## DO THIS
Count the lines of the entries below that contain the string "width", and give only the number.

Entries for finding words and elements:
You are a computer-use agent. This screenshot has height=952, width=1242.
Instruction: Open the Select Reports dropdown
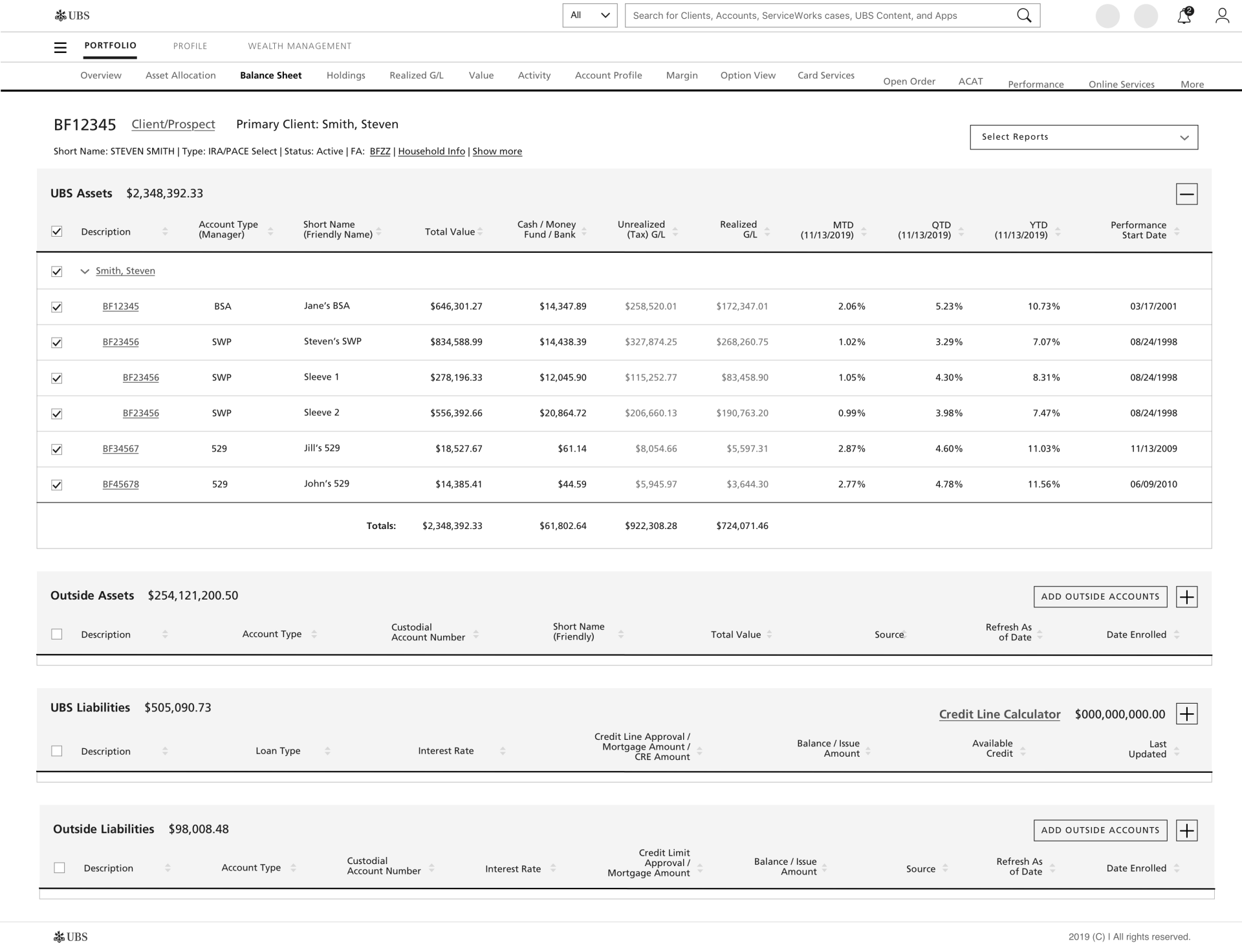[x=1084, y=137]
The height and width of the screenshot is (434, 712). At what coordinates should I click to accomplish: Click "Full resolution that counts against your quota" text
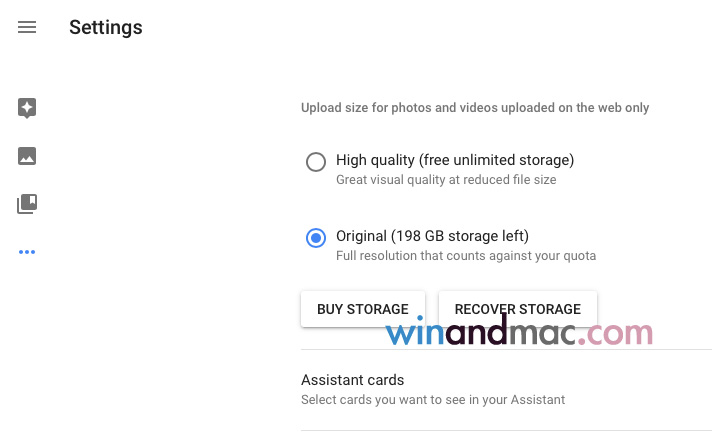click(466, 256)
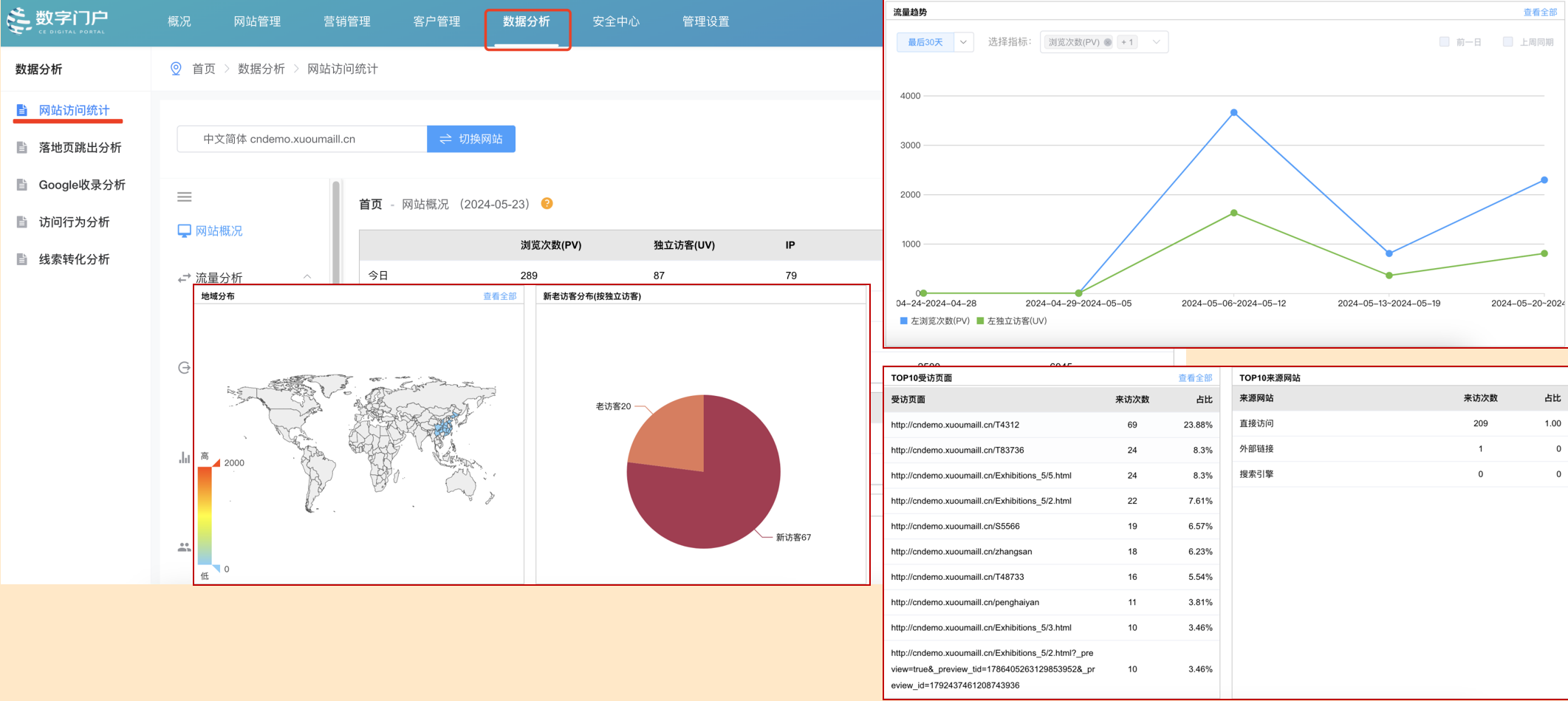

## TASK ANSWER
2